→ Dataset excerpts:

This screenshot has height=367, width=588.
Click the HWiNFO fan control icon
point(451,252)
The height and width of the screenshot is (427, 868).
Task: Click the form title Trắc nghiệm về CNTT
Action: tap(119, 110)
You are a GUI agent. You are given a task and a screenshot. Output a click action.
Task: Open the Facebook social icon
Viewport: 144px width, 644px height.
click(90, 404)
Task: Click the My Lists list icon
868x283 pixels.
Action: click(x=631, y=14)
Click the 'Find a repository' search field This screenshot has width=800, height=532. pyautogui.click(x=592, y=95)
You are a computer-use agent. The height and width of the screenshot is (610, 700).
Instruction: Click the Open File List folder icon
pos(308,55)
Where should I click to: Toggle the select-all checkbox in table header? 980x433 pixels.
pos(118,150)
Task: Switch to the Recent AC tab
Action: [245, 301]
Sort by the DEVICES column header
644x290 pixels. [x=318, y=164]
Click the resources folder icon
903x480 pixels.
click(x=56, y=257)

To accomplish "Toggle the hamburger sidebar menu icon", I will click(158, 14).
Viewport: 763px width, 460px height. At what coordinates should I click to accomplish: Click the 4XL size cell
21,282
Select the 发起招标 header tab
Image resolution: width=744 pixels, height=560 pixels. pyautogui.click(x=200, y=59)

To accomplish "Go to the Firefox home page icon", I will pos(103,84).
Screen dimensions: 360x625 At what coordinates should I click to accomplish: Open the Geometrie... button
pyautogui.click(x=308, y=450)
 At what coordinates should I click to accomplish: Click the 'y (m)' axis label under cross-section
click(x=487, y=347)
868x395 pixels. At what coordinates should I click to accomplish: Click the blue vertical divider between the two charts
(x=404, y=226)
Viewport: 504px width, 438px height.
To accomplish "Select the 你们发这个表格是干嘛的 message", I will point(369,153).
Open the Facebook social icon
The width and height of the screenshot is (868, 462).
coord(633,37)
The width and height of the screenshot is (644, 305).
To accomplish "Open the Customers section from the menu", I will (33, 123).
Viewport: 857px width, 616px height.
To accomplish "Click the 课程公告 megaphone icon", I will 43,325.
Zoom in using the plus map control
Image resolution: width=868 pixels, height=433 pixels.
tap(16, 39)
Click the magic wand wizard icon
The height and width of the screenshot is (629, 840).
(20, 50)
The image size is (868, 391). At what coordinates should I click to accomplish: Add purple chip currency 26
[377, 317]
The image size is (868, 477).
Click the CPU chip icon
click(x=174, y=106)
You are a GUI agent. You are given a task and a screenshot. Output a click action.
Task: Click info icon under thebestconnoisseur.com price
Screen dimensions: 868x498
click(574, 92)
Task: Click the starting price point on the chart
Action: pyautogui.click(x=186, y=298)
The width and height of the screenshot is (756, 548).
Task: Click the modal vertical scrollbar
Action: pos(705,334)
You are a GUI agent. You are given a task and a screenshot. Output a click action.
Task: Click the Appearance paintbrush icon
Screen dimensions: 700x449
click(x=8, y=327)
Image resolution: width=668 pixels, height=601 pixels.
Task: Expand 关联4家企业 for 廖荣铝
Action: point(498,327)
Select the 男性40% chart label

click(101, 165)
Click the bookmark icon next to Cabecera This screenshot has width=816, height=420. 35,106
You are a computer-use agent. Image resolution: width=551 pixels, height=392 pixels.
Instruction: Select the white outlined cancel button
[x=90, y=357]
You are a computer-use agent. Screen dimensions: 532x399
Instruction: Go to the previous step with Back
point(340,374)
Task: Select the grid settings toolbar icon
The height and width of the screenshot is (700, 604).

→ Brief: Across the entries above, count the lines with the word "This" and report that count by itself.

→ The completed task: 3